Equal Rights for Men and Women.
Proposing And Opposing The E.R.A.
(Catt, Carrie Chapman, contributor). Equal Rights for Men and Women. Hearings before a subcommittee of the committee on the judiciary. United States Senate, Seventy-fifth Congress, Third Session, on S.J. Res. 65. A joint resolution proposing an Amendment to the Constitution of the United States relative to equal rights for men and women. February 7, 8, 9, and 10, 1938, Washington: Government Printing Office, 1938.
8vo.; wrappers; stapled; light wear; few dog-eared pages.
A transcript of the four-day hearing, “printed for the use of the Committee on the Judiciary” in considering the joint resolution proposing the Equal Rights Amendment. Prints remarks by Dorothy Straus, of the National League of Women Voters —as “generalissimo in charge of the opposition”— Catt, as president of the National Women Suffrage Association, and statements from leaders of women’s unions, societies, and organizations nationwide. Some statements are followed by questions from the committee and answers by the witnesses. In her opening address, Straus claims that “like a good many other noxious things the equal rights amendment proposal seems to have a persistent life which proves that even intelligent people can become slaves of a slogan.” The “technical and legal complications” are addressed by over fifty statements and letters from witnesses, and rebuttals from advocates of the Amendment consume the second half of the booklet.
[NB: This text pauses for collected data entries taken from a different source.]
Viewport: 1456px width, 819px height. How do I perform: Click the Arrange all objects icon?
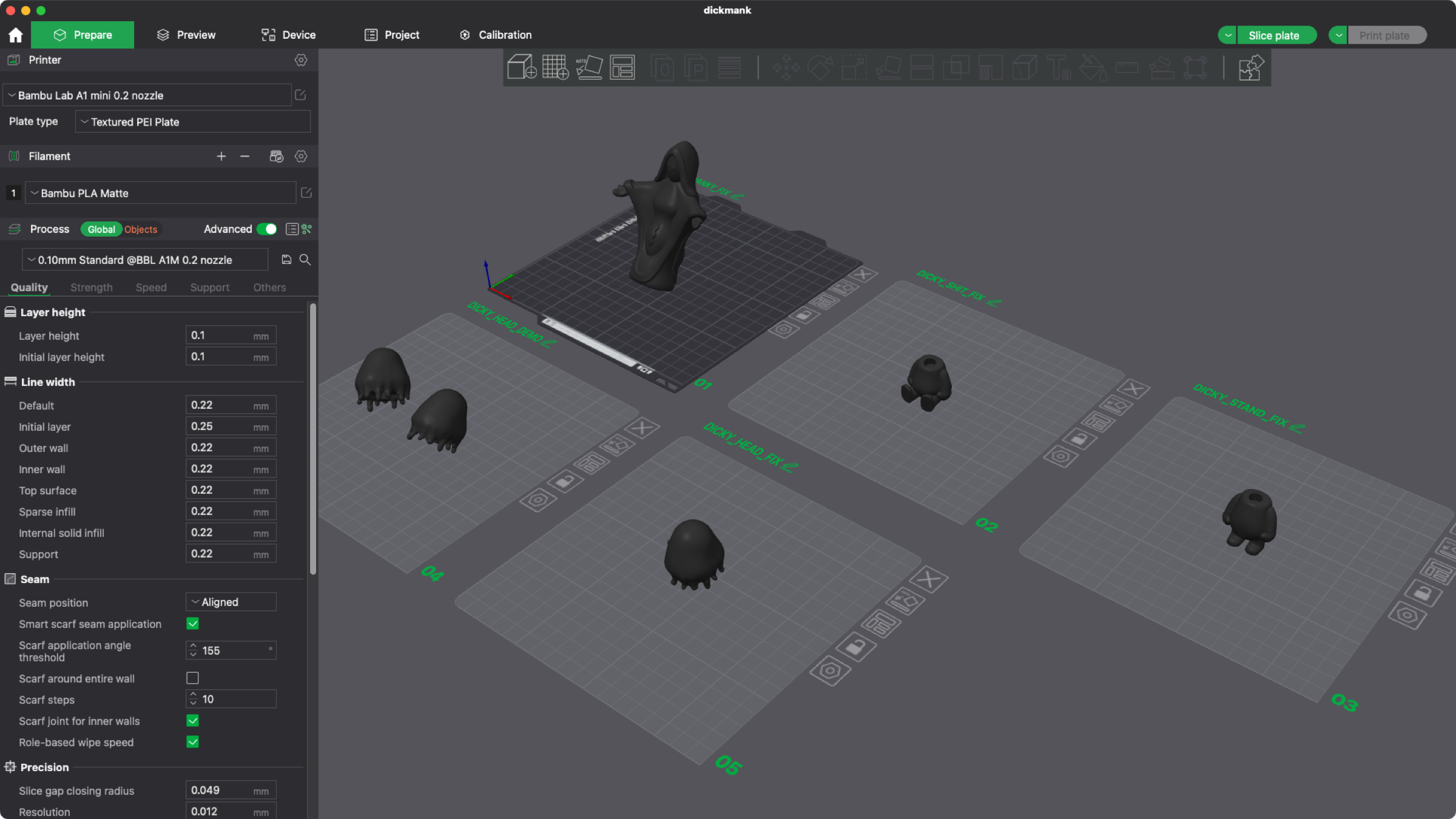[x=622, y=67]
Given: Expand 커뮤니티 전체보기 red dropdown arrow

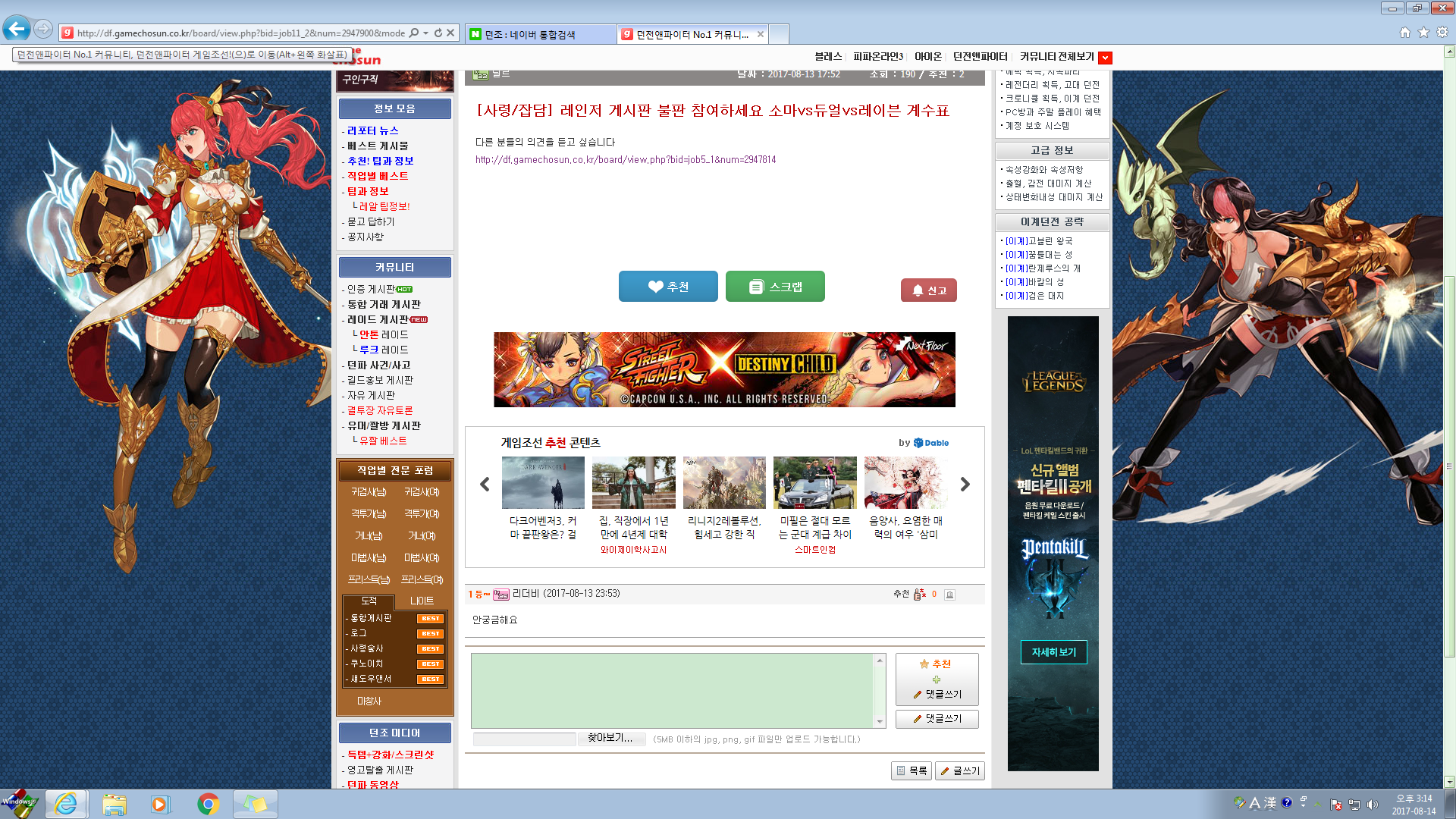Looking at the screenshot, I should point(1105,58).
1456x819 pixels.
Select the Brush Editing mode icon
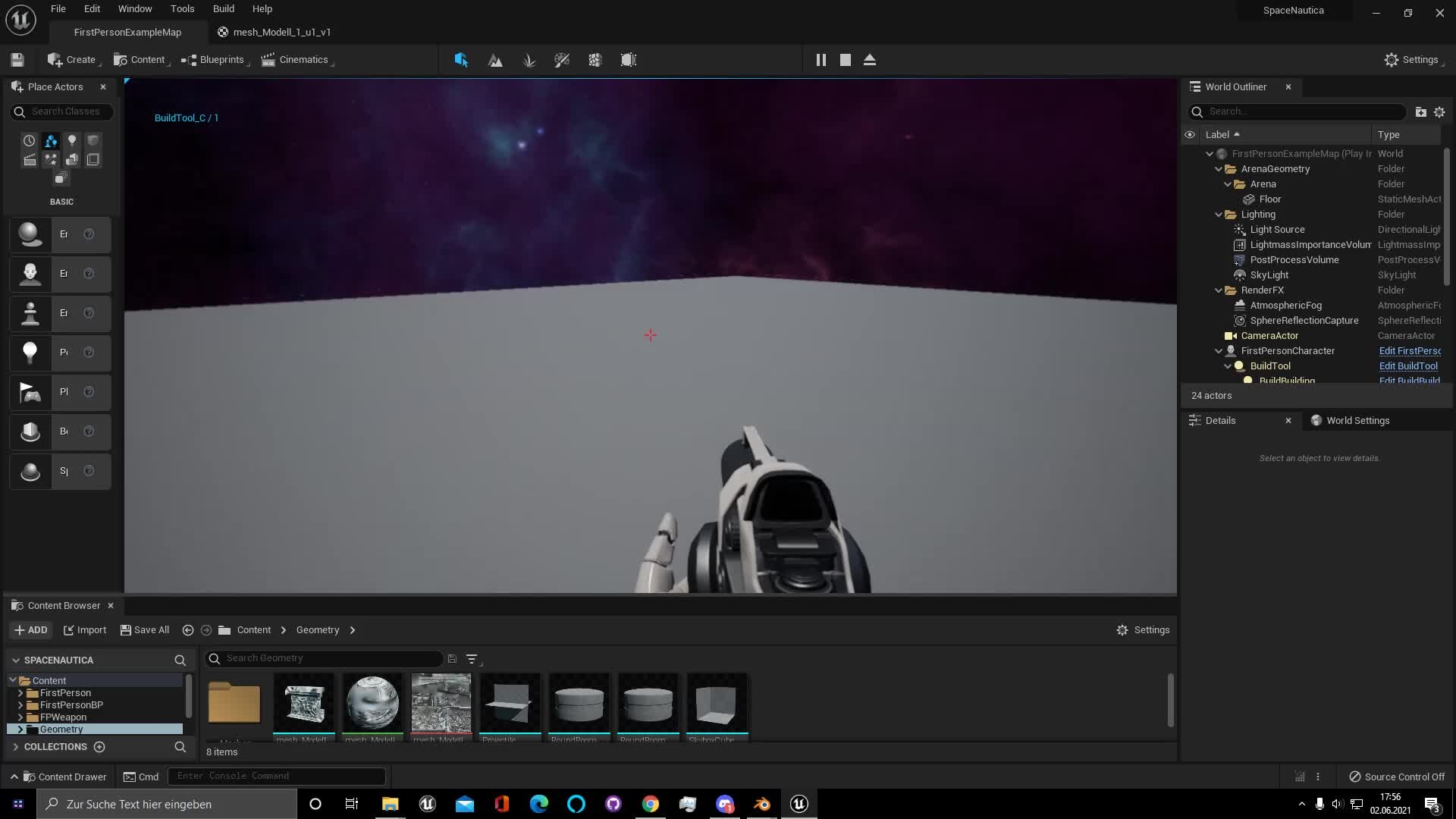coord(628,60)
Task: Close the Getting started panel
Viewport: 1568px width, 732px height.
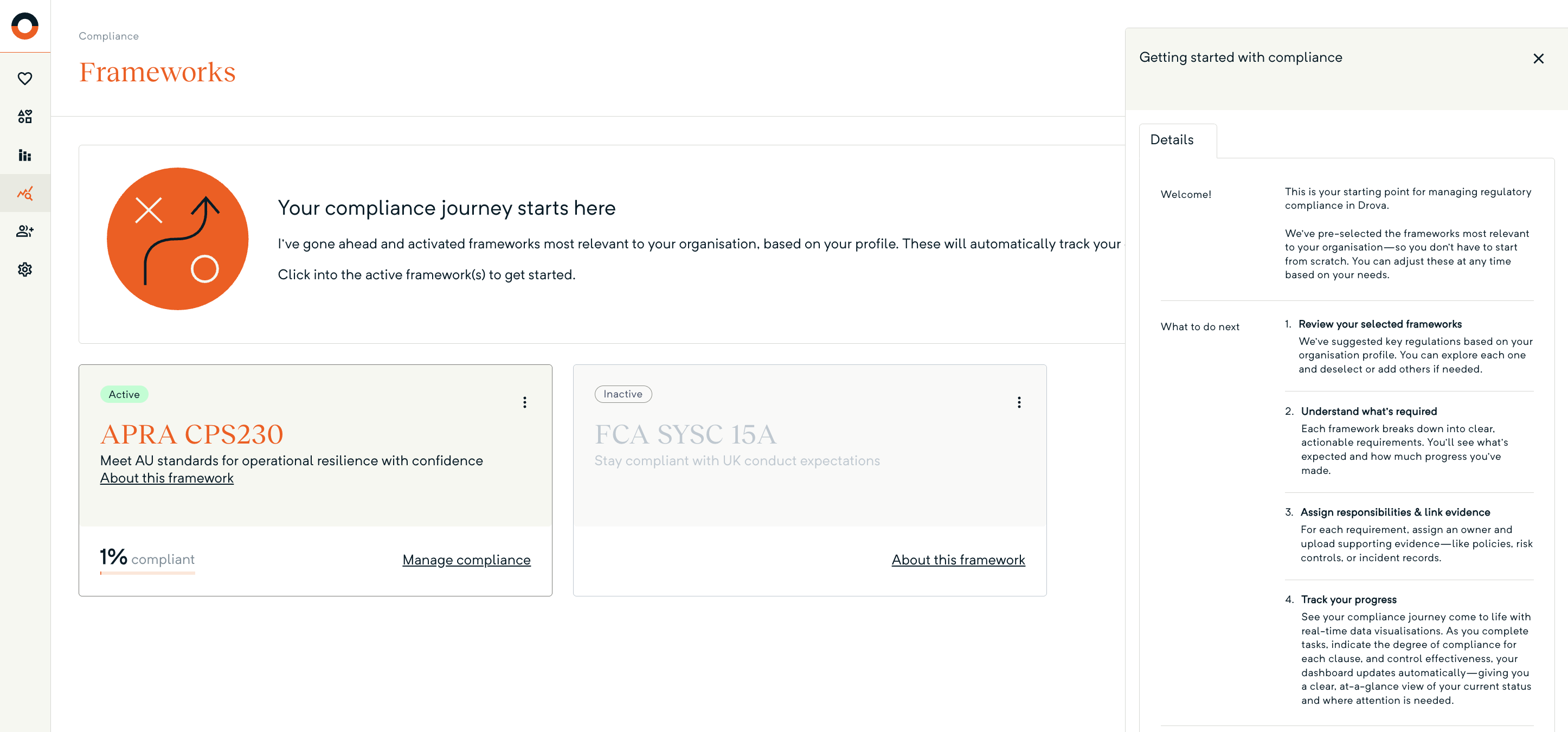Action: coord(1538,59)
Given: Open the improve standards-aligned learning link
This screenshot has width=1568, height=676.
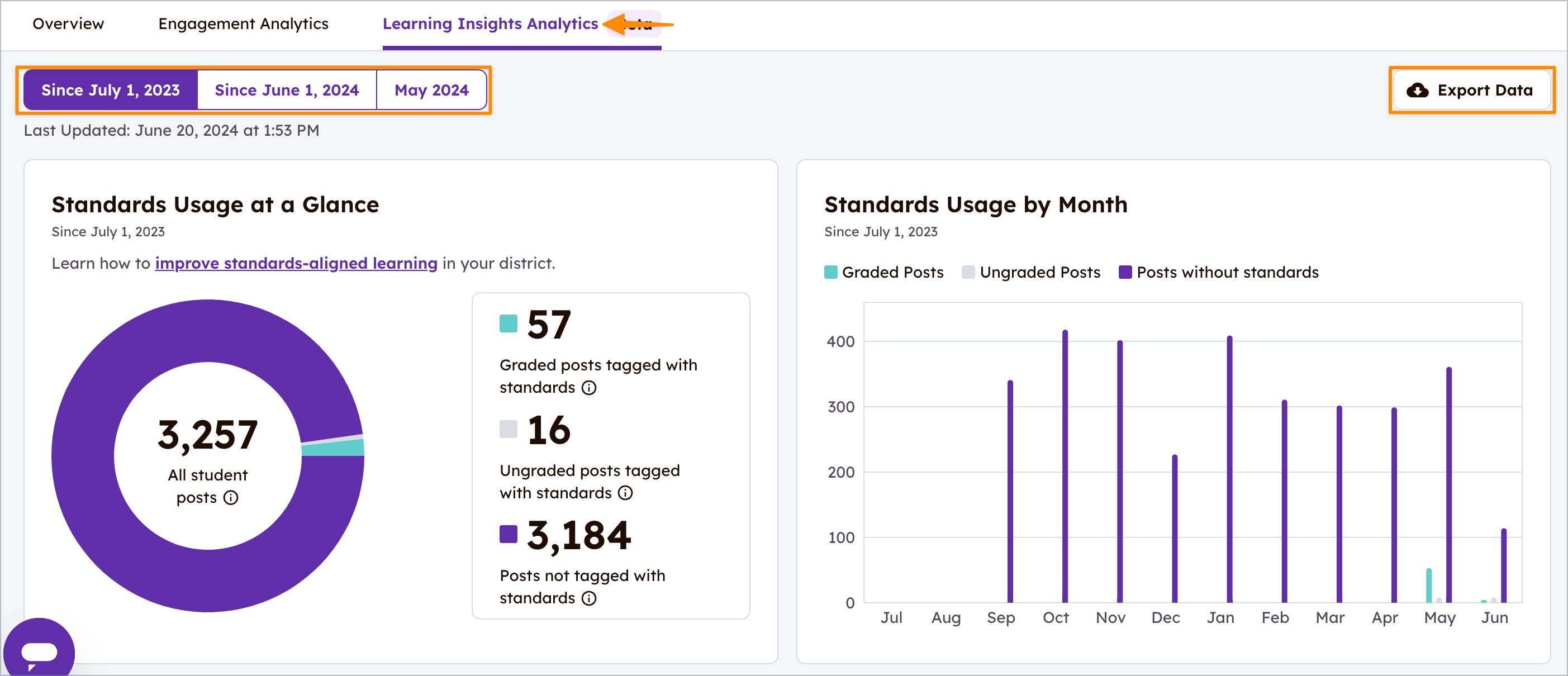Looking at the screenshot, I should 296,263.
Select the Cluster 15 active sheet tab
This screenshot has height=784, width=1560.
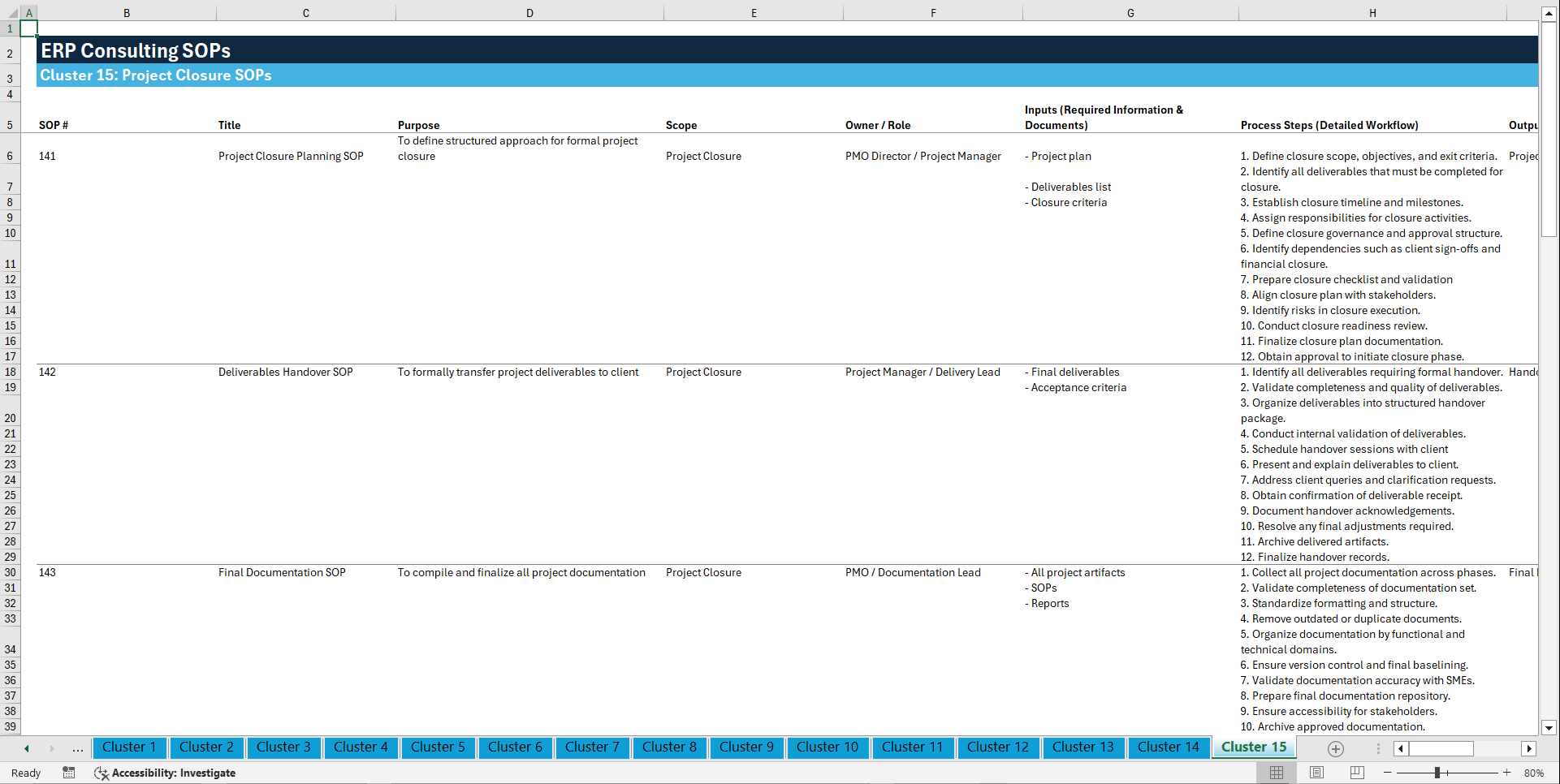(1253, 747)
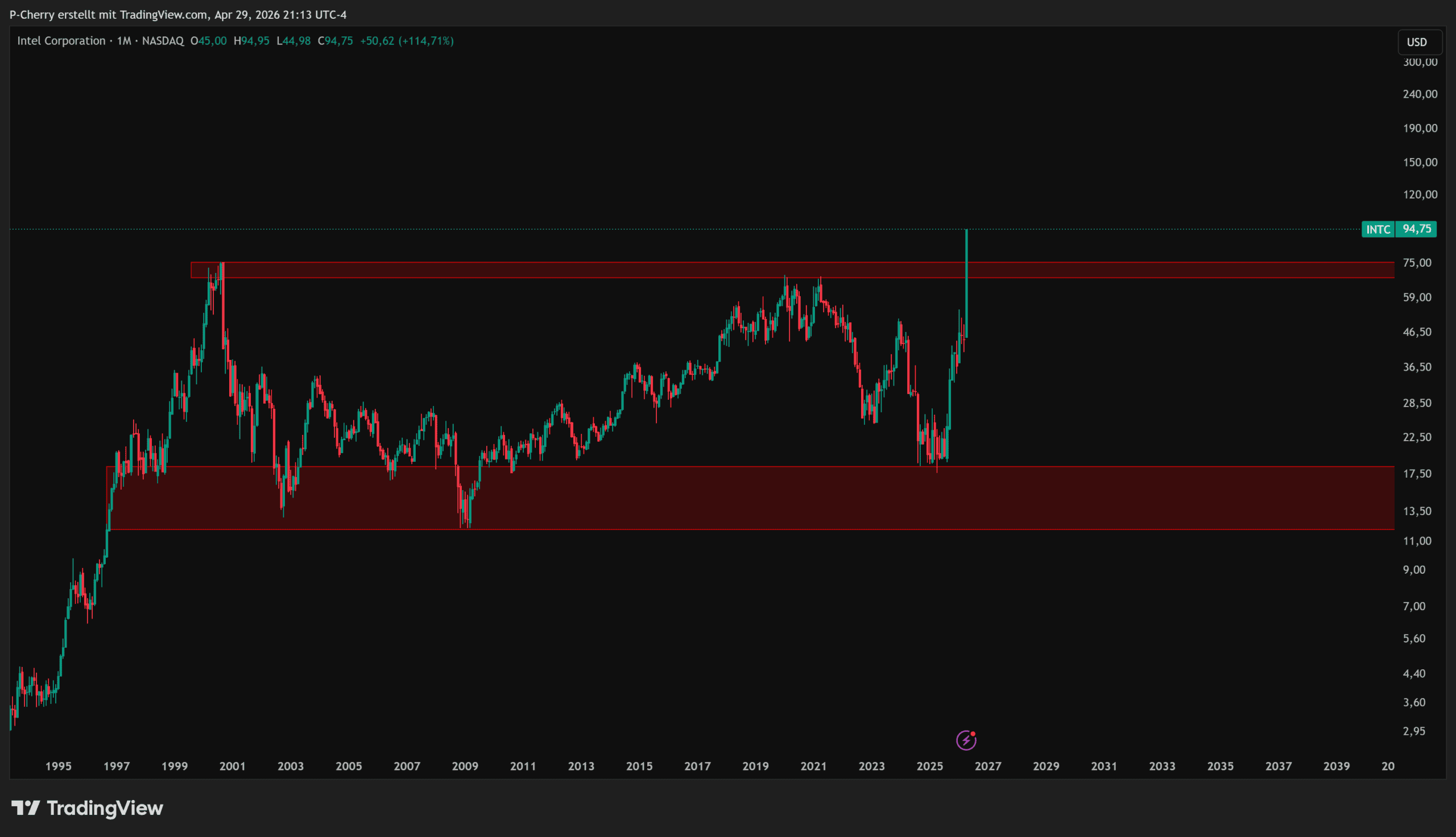Click the 2009 year on time axis
The width and height of the screenshot is (1456, 837).
pyautogui.click(x=465, y=766)
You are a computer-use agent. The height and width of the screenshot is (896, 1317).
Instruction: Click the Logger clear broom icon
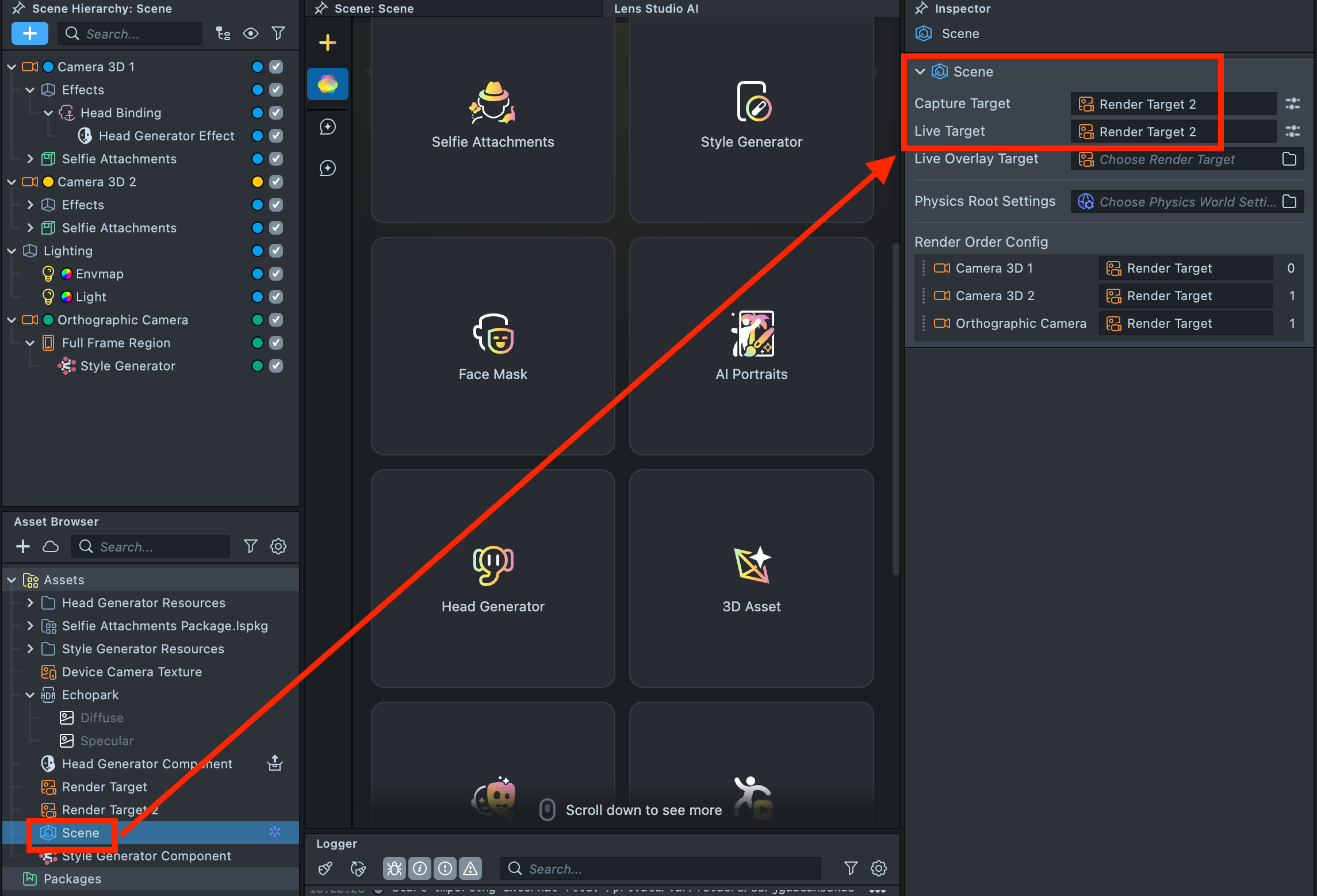click(x=326, y=868)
A concluding statement summarizes the opposition:
We submit that the proponents of the amendment have showed no necessity for it, have advocated repeal of industrial legislation for women by means of the amendment, have admitted that it would require specific legislation in each of the States, have admitted rather than denied that confusion would result, and have only defined its meaning by repeating its terms.
This copy clearly belonged to an active advocate of the amendment: several of the statements in favor bear vigorous emendations and marginal edits, removing portions of text from the transcripts of Dorothy Ashby Moncure, Christine Kefauver and Elizabeth Fisse, and noting the need for updated statistics.